— Сумерничаем? — спросил Дмитрий Иванович, поздоровавшись.
— При нашей электрификации не хочешь, да засумерничаешь, — ответили с нар. Две коптилки с отражателями в том и другом конце барака бессильно боролись с густым мраком, уплотненным еще облаками табачного дыма.
— Да, неяркое у вас сияние.
Дмитрий Иванович прошел вдоль барака. Против окна кто-то приподнялся на топчане.
— Подойди-ко сюда, гражданин начальничек, я тебе слово скажу. Глянь-ко, это что?
В пазу курчавился инеек.
— Это безобразие, — сказал Дмитрий Иванович.
— А это?
Человек сошел с топчана, пошарил под ним рукой и легко вынул одну из ножек. Топчан накренился.
— Безобразие и это, — подтвердил Бережной.
— Так кто же эти безобразия допускает? — не без ехидства прищурился собеседник.
— Кто допускает, тот ответит, — твердо сказал Дмитрий Иванович и, глядя прямо в лицо собеседнику, продолжил: — А вам, товарищ, я посоветовал бы взять в руки топор, приладить ножку покрепче, а то, не ровен случай, свалитесь во сне, бочок ушибете…
Барак взорвался смехом. Из-за печи выглянул Бызов, недоуменно вытаращил глаза.
— Что тут за спектакль-комедия?
Узнав, в чем дело, Бызов широко осклабился, выкатился на середину барака, огромный, весь разрисованный.
— Вы, товарищ начальник, ошиблись, — сказал он. — Васька Штык к труду не привык. Он иной раз, прежде чем кусок ко рту поднести, прикинет: а не полениться ли…
Дмитрий Иванович улыбнулся. Обратив внимание на замысловатую татуировку, он помотал головой.

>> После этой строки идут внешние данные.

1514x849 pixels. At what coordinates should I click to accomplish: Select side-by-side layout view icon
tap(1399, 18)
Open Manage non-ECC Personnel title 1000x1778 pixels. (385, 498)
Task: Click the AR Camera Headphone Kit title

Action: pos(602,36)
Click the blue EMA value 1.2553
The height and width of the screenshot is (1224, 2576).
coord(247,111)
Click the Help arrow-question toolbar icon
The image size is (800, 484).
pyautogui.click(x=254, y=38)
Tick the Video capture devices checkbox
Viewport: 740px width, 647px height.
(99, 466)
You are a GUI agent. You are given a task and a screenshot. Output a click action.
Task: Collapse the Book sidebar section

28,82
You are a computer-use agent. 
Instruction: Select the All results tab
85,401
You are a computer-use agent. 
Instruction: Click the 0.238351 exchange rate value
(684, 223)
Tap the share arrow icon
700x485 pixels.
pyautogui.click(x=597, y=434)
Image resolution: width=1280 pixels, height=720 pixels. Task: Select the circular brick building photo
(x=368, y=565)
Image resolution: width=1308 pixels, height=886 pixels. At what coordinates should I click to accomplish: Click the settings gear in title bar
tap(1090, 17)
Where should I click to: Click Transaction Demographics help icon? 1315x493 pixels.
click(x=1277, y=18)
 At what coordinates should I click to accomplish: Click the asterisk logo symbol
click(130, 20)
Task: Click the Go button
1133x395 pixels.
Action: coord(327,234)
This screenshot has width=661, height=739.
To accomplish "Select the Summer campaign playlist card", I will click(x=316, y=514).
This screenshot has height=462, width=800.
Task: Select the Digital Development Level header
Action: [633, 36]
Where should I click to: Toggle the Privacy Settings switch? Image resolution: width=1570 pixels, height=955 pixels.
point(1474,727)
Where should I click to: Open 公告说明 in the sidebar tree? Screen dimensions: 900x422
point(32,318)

— Шикарно же вас разукрасили…
Бызов сделал жест, как бы говоря: еще бы! Потом снял с гвоздя китель, надел, наглухо застегнул его, сел на табурет.
— Всяко бывало, — сказал он, потупясь. — Раз наглупишь — сто десять раз покаешься.
И уже другим тоном спросил:
— Вы кто будете, товарищ? Может, из леспромхоза или из комбината? Так надобно бы с вами потолковать о деле…
Один за другим с топчанов поднимались люди, присаживались вокруг стола. Юра перед приходом Дмитрия Ивановича уже уснул. Громкий шум и смех разбудил его. Он спросонья не совсем понимал, что тут происходит. Среди рабочих сидит человек, которого он где-то видел. Где? Постой, да это тот, кто помогал поднимать на сани ящик там, у склада леспромхоза. Это главный инженер, о ком так много рассказывал Иван Иванович. Юра тоже встал и подошел к столу, где сгрудились почти все барачные жители. Разговор был горячим. Говорили о бытовых условиях, о производстве, о заработках. И получалось так, что все новшества в организации производства, введенные за последнее время, приносили будто бы снижение заработков. И хлыстовая вывозка, и поточные бригады, и тракторная трелевка — все словно для того и вводилось, чтобы снизить выработку и уменьшить оплату труда рабочих. Дмитрий Иванович пытался понять, где тут корень зла, но люди столько говорили и верного и неверного, что разобраться сразу во всей этой путанице не было никакой возможности. Бережной не хотел ни обещать, ни уговаривать, понимая, что тут нужны не слова, а действия. Он решительно встал и направился к выходу.
— Вот что, — сказал он начальническим тоном, — выделите двух-трех человек потолковее. Пусть они придут ко мне завтра после работы, поговорим серьезно. Идет?
— Да мы что, пожалуйста, хоть все заявимся. Где вас искать-то?
— Пусть приходят в кабинет товарища Синякова…
Утром Синяков пришел в контору хмурый, с помятым лицом. Здороваясь с Бережным, не глядел в глаза.
— Ну вот и ладно, — говорил он, счищая ногтем застывшую каплю клея с настольного стекла. — Добро, раз главный инженер заявился. Может, и наладит у нас дела. Рабочих нам подбросят, Дмитрий Иванович? Или одними выговорами планы будем выполнять? Как там высшее-то начальство соображает?
Бережной не принял вызывающего тона, ответил деловито, просто.
— Я думаю, мы соберем мастеров, бригадиров и кое-кого из передовых рабочих, посоветуемся. Вы как думаете, товарищ Синяков?
— Да собрать не мудрено, — поморщился начальник. — Поболтать на собрании все любят. Кабы от этого кубометры увеличивались, тогда и совсем добро бы…
Бережной опять пропустил мимо ушей иронию начальника.
— Значит, договорились. Сегодня вечером. У вас здесь?
— Можно и у меня, — великодушно согласился начальник и вздохнул.